Italy updated list VAT split payment system, Romania also proposes VAT split payment system
Early August 2017, the Italian Ministry of Economy and Finance published the updated lists of companies qualifying for the revised split payment system in force in Italy as from July 1, 2017 (system was introduced in 2015).
The split payment now also applies to supplies of goods and services to:
- companies directly or indirectly controlled by the Presidency of the Council of Ministers and the Ministries, as defined by article 2359(1) and (2) of the Civil Code;
- companies directly controlled by local public bodies, as defined by article 2359(1) of the Civil Code;
- companies directly or indirectly controlled by the above companies, as defined by article 2359(1) of the Civil Code; and
- companies listed on the FTSE MIB Italian stock exchange.
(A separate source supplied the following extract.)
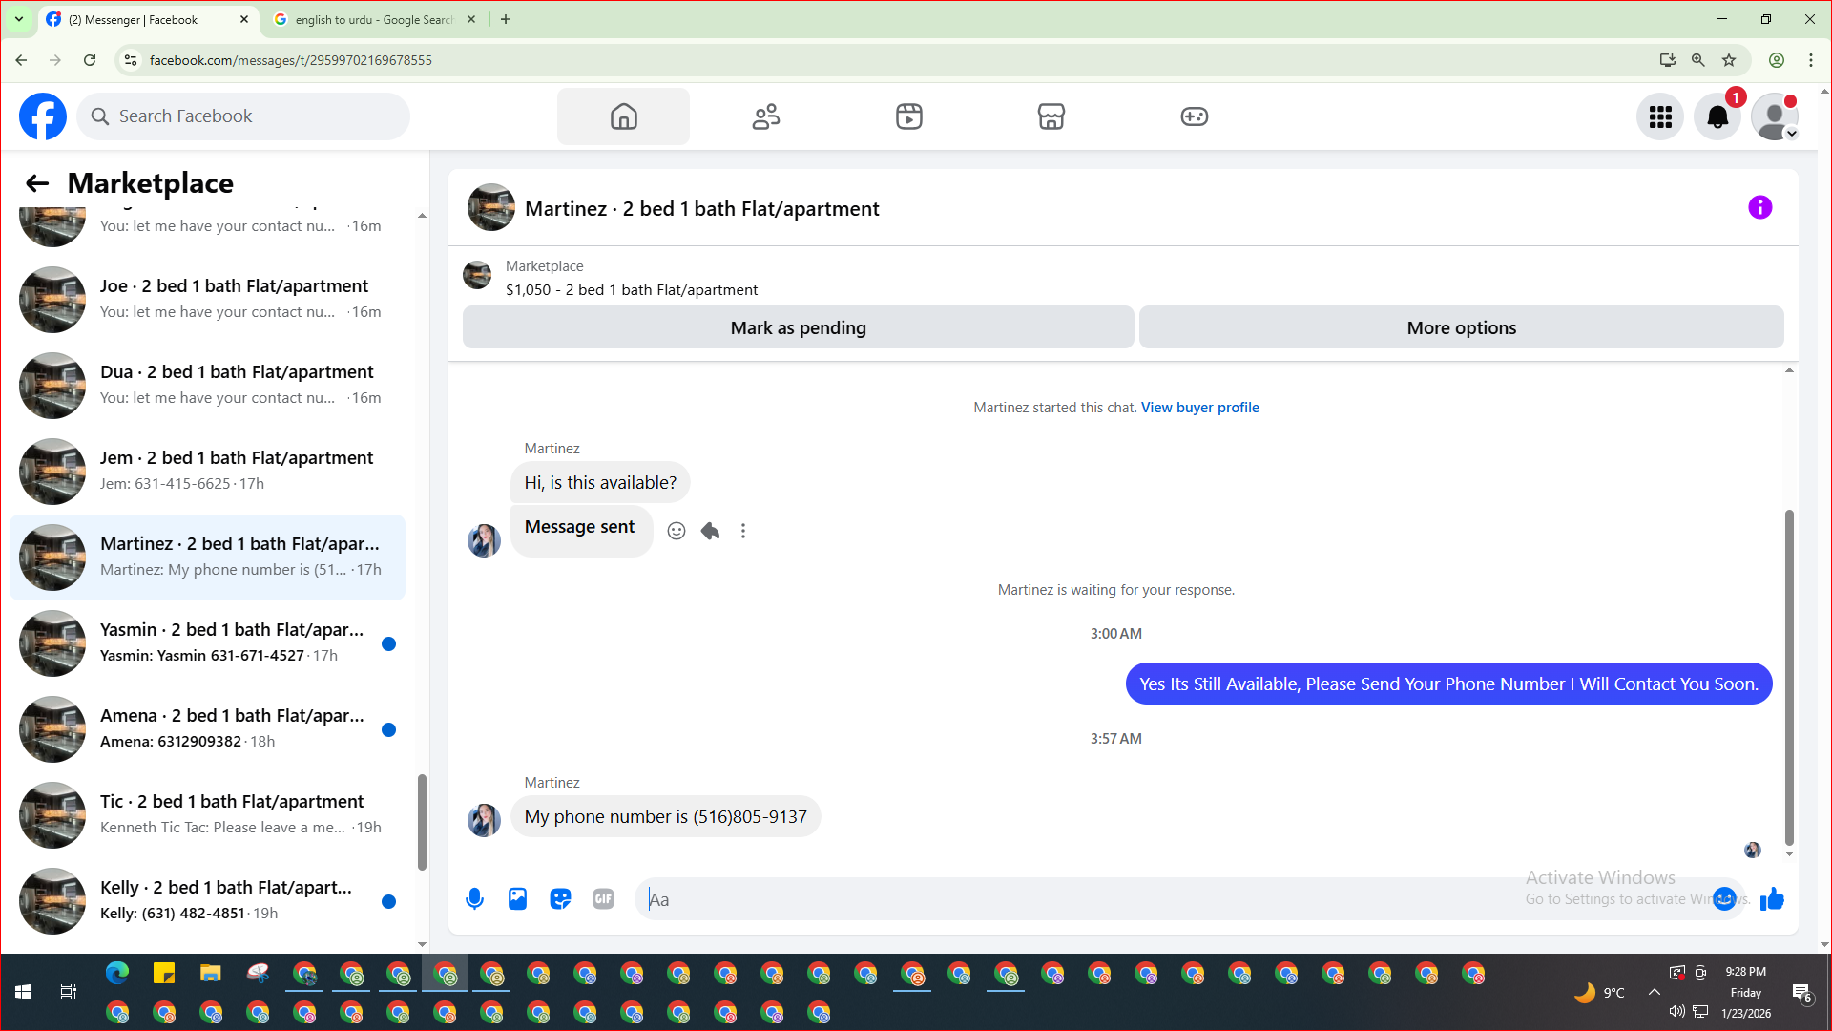
Task: Open the GIF picker icon
Action: 603,898
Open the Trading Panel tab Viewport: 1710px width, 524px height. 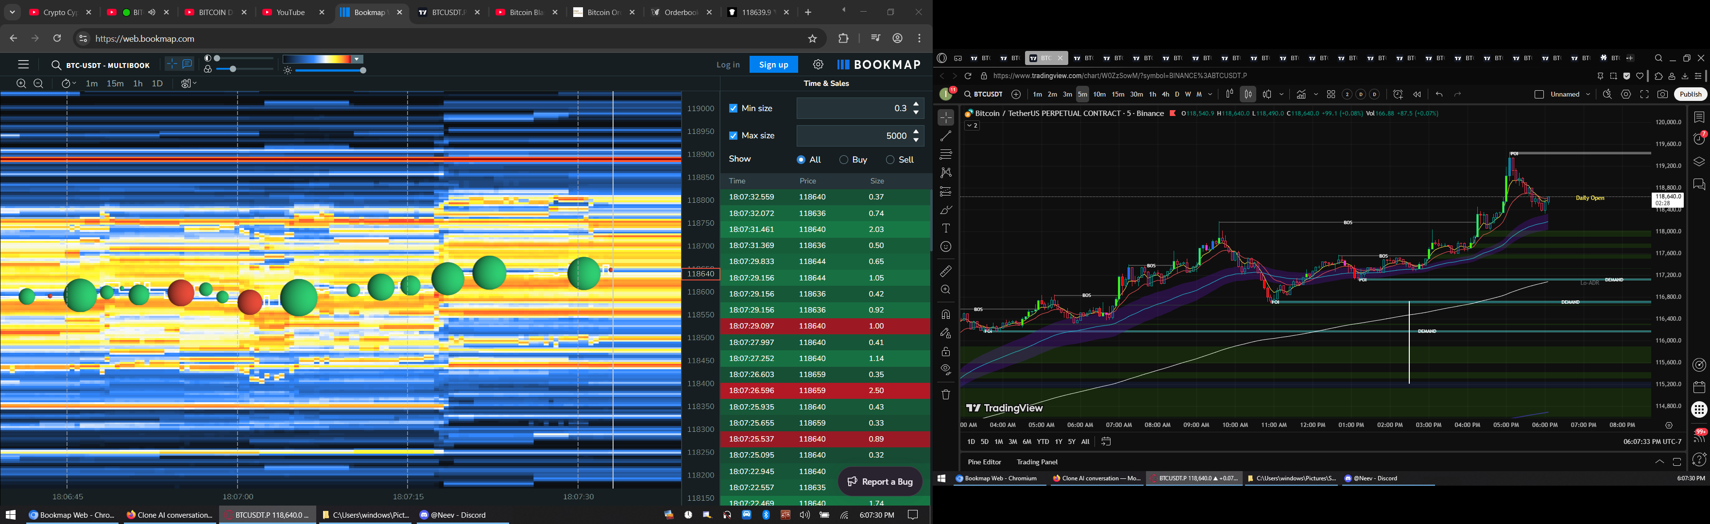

The lists are available on the website of the Italian Ministry of Economy and Finance.
Following Italy, the Romanian Ministry of Finance published a draft Ordinance also providing for a VAT split-payment mechanism. The proposal is for taxable persons to have a separate VAT bank account wherein VAT amounts are paid by the customers. The VAT account is further used for VAT settlements with the Romanian tax authorities. Failure to comply with the VAT split-payment mechanism (by both beneficiaries and suppliers of taxable transactions) results in the application of fines.
If enacted, the proposed amendment, is mandatory as from October 1, 2017 (optional as from September 1, 2017).
As already communicated, also Poland is looking into the split VAT payment mechanism.
We will keep you updated of changes in this respect.